■ **Set problem**
Rewrite the records below, replacing every "Instruction" with "Goal" and leaving all other text unchanged.

■ **Records for the task**

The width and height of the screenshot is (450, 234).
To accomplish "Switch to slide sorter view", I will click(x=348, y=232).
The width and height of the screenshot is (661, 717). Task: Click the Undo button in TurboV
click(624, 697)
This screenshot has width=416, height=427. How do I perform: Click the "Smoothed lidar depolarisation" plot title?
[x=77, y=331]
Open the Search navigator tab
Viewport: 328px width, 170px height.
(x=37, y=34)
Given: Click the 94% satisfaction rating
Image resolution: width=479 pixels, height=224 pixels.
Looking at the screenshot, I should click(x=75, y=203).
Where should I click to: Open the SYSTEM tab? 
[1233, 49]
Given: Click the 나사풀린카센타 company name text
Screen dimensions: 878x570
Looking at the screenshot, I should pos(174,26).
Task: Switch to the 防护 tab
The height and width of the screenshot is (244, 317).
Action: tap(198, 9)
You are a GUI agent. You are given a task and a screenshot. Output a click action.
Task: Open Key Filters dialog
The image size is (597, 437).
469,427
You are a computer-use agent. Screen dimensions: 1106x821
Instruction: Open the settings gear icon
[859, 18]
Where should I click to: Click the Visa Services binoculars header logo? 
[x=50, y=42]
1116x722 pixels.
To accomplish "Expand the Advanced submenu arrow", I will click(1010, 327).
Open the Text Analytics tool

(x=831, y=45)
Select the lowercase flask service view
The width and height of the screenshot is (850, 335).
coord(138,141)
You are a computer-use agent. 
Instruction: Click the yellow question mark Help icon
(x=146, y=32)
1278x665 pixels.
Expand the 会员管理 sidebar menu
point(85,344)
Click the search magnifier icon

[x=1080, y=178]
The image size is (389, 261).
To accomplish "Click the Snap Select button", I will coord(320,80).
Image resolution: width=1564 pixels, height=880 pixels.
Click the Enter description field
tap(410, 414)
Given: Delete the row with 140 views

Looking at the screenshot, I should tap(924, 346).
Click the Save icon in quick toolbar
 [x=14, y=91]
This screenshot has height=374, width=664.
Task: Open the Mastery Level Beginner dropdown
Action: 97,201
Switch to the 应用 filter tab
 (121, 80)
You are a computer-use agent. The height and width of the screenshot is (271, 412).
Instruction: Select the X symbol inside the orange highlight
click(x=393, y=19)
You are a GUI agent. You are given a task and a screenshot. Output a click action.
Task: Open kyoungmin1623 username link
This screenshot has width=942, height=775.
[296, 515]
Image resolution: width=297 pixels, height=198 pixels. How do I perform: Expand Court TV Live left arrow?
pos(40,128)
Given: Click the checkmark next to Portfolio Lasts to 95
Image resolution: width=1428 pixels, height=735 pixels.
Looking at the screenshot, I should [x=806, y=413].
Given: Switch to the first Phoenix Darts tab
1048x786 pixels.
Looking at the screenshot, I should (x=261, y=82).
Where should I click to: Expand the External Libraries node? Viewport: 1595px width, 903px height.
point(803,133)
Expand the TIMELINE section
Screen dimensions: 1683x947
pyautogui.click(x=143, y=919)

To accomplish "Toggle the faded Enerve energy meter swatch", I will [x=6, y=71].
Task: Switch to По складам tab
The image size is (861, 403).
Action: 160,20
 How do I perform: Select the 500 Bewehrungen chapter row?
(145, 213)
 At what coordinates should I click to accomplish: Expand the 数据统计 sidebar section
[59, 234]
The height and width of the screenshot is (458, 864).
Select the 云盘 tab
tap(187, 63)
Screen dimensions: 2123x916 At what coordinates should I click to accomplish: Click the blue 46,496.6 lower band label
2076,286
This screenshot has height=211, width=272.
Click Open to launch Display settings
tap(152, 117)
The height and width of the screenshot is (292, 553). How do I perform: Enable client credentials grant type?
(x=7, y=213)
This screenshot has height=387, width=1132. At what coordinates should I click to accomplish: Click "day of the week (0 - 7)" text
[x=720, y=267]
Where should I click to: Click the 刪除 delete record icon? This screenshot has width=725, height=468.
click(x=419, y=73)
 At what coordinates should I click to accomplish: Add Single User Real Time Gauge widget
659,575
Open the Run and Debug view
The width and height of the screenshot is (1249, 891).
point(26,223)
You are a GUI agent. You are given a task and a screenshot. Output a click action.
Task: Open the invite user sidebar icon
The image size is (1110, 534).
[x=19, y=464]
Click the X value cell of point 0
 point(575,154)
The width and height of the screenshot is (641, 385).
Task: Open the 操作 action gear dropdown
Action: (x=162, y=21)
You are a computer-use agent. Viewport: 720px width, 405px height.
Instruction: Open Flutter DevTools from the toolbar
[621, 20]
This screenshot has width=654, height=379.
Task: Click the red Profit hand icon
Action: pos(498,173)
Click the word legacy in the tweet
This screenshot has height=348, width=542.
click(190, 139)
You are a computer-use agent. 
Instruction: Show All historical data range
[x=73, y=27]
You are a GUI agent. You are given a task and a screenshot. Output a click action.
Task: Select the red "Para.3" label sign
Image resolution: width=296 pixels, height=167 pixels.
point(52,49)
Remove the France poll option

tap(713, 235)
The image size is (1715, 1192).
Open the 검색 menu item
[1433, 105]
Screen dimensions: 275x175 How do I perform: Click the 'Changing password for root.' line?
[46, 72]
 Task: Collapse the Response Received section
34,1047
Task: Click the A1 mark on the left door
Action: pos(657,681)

■ **Response to the exercise**
The width and height of the screenshot is (450, 234).
To accomplish "Switch to slide sorter view", I will click(x=348, y=232).
The width and height of the screenshot is (661, 717). Task: Click the Undo button in TurboV
click(624, 697)
This screenshot has width=416, height=427. How do I perform: Click the "Smoothed lidar depolarisation" plot title?
[x=77, y=331]
Open the Search navigator tab
Viewport: 328px width, 170px height.
(x=37, y=34)
Given: Click the 94% satisfaction rating
Image resolution: width=479 pixels, height=224 pixels.
Looking at the screenshot, I should click(x=75, y=203).
Where should I click to: Open the SYSTEM tab? 
[1233, 49]
Given: Click the 나사풀린카센타 company name text
Screen dimensions: 878x570
Looking at the screenshot, I should pos(174,26).
Task: Switch to the 防护 tab
The height and width of the screenshot is (244, 317).
Action: tap(198, 9)
You are a GUI agent. You are given a task and a screenshot. Output a click action.
Task: Open Key Filters dialog
The image size is (597, 437).
469,427
You are a computer-use agent. Screen dimensions: 1106x821
Goal: Open the settings gear icon
[859, 18]
Where should I click to: Click the Visa Services binoculars header logo? 
[x=50, y=42]
1116x722 pixels.
To accomplish "Expand the Advanced submenu arrow", I will click(1010, 327).
Open the Text Analytics tool

(x=831, y=45)
Select the lowercase flask service view
The width and height of the screenshot is (850, 335).
coord(138,141)
You are a computer-use agent. 
Goal: Click the yellow question mark Help icon
(x=146, y=32)
1278x665 pixels.
Expand the 会员管理 sidebar menu
point(85,344)
Click the search magnifier icon

[x=1080, y=178]
The image size is (389, 261).
To accomplish "Click the Snap Select button", I will coord(320,80).
Image resolution: width=1564 pixels, height=880 pixels.
Click the Enter description field
tap(410, 414)
Given: Delete the row with 140 views

Looking at the screenshot, I should tap(924, 346).
Click the Save icon in quick toolbar
 [x=14, y=91]
This screenshot has height=374, width=664.
Task: Open the Mastery Level Beginner dropdown
Action: 97,201
Switch to the 应用 filter tab
 (121, 80)
You are a computer-use agent. The height and width of the screenshot is (271, 412).
Goal: Select the X symbol inside the orange highlight
click(x=393, y=19)
You are a GUI agent. You are given a task and a screenshot. Output a click action.
Task: Open kyoungmin1623 username link
This screenshot has width=942, height=775.
[296, 515]
Image resolution: width=297 pixels, height=198 pixels. How do I perform: Expand Court TV Live left arrow?
pos(40,128)
Given: Click the checkmark next to Portfolio Lasts to 95
Image resolution: width=1428 pixels, height=735 pixels.
Looking at the screenshot, I should [x=806, y=413].
Given: Switch to the first Phoenix Darts tab
1048x786 pixels.
Looking at the screenshot, I should (x=261, y=82).
Where should I click to: Expand the External Libraries node? Viewport: 1595px width, 903px height.
point(803,133)
Expand the TIMELINE section
Screen dimensions: 1683x947
pyautogui.click(x=143, y=919)

To accomplish "Toggle the faded Enerve energy meter swatch", I will [x=6, y=71].
Task: Switch to По складам tab
The image size is (861, 403).
Action: 160,20
 How do I perform: Select the 500 Bewehrungen chapter row?
(145, 213)
 At what coordinates should I click to accomplish: Expand the 数据统计 sidebar section
[59, 234]
The height and width of the screenshot is (458, 864).
Select the 云盘 tab
tap(187, 63)
Screen dimensions: 2123x916 At what coordinates should I click to accomplish: Click the blue 46,496.6 lower band label
2076,286
This screenshot has height=211, width=272.
Click Open to launch Display settings
tap(152, 117)
The height and width of the screenshot is (292, 553). How do I perform: Enable client credentials grant type?
(x=7, y=213)
This screenshot has height=387, width=1132. At what coordinates should I click to accomplish: Click "day of the week (0 - 7)" text
[x=720, y=267]
Where should I click to: Click the 刪除 delete record icon? This screenshot has width=725, height=468.
click(x=419, y=73)
 At what coordinates should I click to accomplish: Add Single User Real Time Gauge widget
659,575
Open the Run and Debug view
The width and height of the screenshot is (1249, 891).
point(26,223)
You are a GUI agent. You are given a task and a screenshot. Output a click action.
Task: Open the invite user sidebar icon
The image size is (1110, 534).
[x=19, y=464]
Click the X value cell of point 0
 point(575,154)
The width and height of the screenshot is (641, 385).
Task: Open the 操作 action gear dropdown
Action: (x=162, y=21)
You are a computer-use agent. Viewport: 720px width, 405px height.
Goal: Open Flutter DevTools from the toolbar
[621, 20]
This screenshot has width=654, height=379.
Task: Click the red Profit hand icon
Action: pos(498,173)
Click the word legacy in the tweet
This screenshot has height=348, width=542.
click(190, 139)
You are a computer-use agent. 
Goal: Show All historical data range
[x=73, y=27]
You are a GUI agent. You are given a task and a screenshot. Output a click action.
Task: Select the red "Para.3" label sign
Image resolution: width=296 pixels, height=167 pixels.
point(52,49)
Remove the France poll option

tap(713, 235)
The image size is (1715, 1192).
Open the 검색 menu item
[1433, 105]
Screen dimensions: 275x175 How do I perform: Click the 'Changing password for root.' line?
[46, 72]
 Task: Collapse the Response Received section
34,1047
Task: Click the A1 mark on the left door
Action: pos(657,681)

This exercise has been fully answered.